## What is being asked:
Copy out the commencement address below word for word, from its title to its last sentence.

## Text shown:
# # # # # # #
Gifts from We Know Not Where

Robert Fitzgerald - St. John's College, Annapolis - May 1984


Ten years ago this November I published an English version of The Iliad, and the publication date, say November 15th, was known beforehand to me and to some of my friends. A week or so before that date, one friend, who was driving through the South, saw fit to send me a postcard. It came from a town called Homerville, Georgia, and the message ran: "Folks down here are waiting with bated breath..."

Well, that amused me, of course. Then I thought—not to disparage a town in Georgia—that another kind of Homerville existed, a community made up of all those through the centuries who, on hearing or reading, had felt the charm and magic and excitement of the Homeric poems, and the brilliant life of the classical centuries. That is the Homerville to which a great many St. John's graduates belong. As a fellow member of that community, among others, I am proud and happy to have been invited by the seniors of St. John's to speak at this commencement.

In J. Winfree Smith's book on the beginning of the St. John's program it is said that one of the aims of St. John's is to prepare students for the business of living as distinguished from the business of earning a living. One can learn, it is said, through reading, through coherent conversation about reading, and through the willingness to question everything. I have only one suggestion to add to this, but I will postpone it for the moment.
# # # # # # #
## Given information:
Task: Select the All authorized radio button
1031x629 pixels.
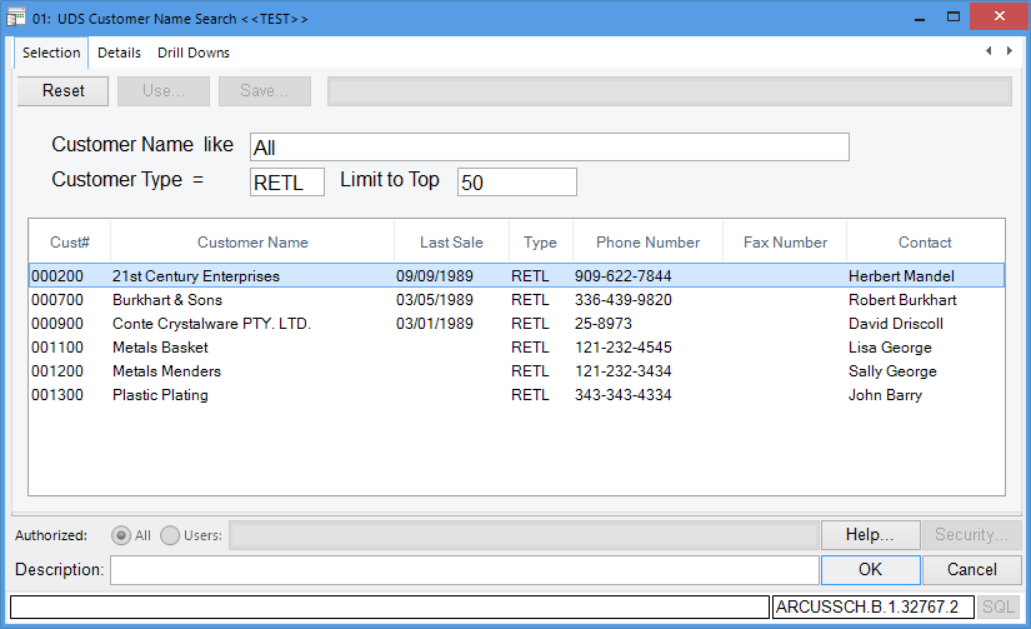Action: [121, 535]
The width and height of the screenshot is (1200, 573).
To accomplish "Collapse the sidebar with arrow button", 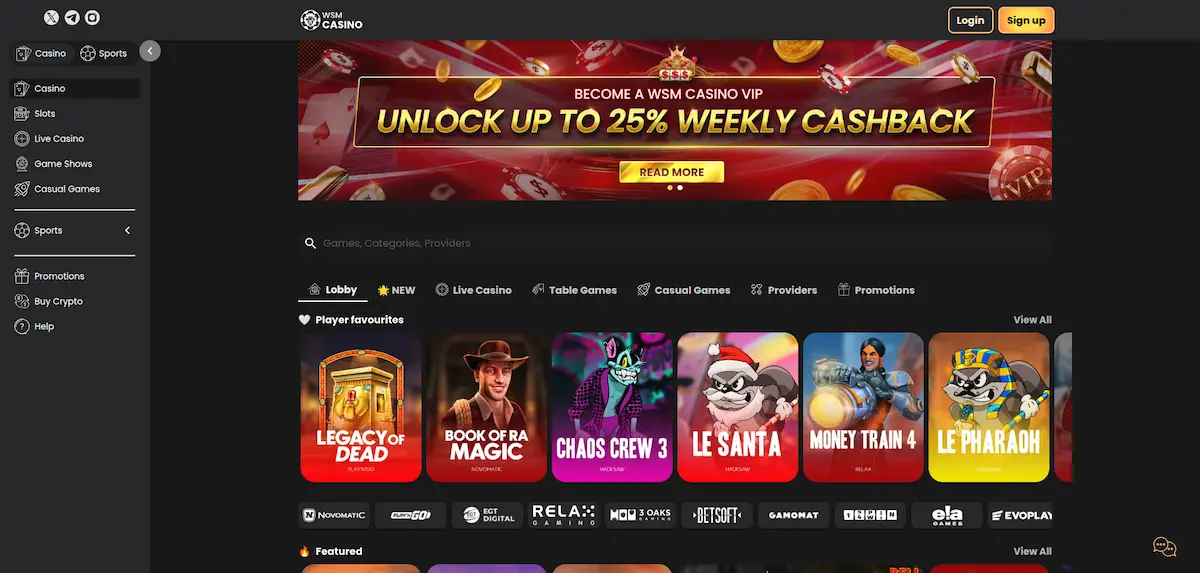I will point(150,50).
# # # # # # #
## The solution:
Gifts from We Know Not Where

Robert Fitzgerald - St. John's College, Annapolis - May 1984


Ten years ago this November I published an English version of The Iliad, and the publication date, say November 15th, was known beforehand to me and to some of my friends. A week or so before that date, one friend, who was driving through the South, saw fit to send me a postcard. It came from a town called Homerville, Georgia, and the message ran: "Folks down here are waiting with bated breath..."

Well, that amused me, of course. Then I thought—not to disparage a town in Georgia—that another kind of Homerville existed, a community made up of all those through the centuries who, on hearing or reading, had felt the charm and magic and excitement of the Homeric poems, and the brilliant life of the classical centuries. That is the Homerville to which a great many St. John's graduates belong. As a fellow member of that community, among others, I am proud and happy to have been invited by the seniors of St. John's to speak at this commencement.

In J. Winfree Smith's book on the beginning of the St. John's program it is said that one of the aims of St. John's is to prepare students for the business of living as distinguished from the business of earning a living. One can learn, it is said, through reading, through coherent conversation about reading, and through the willingness to question everything. I have only one suggestion to add to this, but I will postpone it for the moment.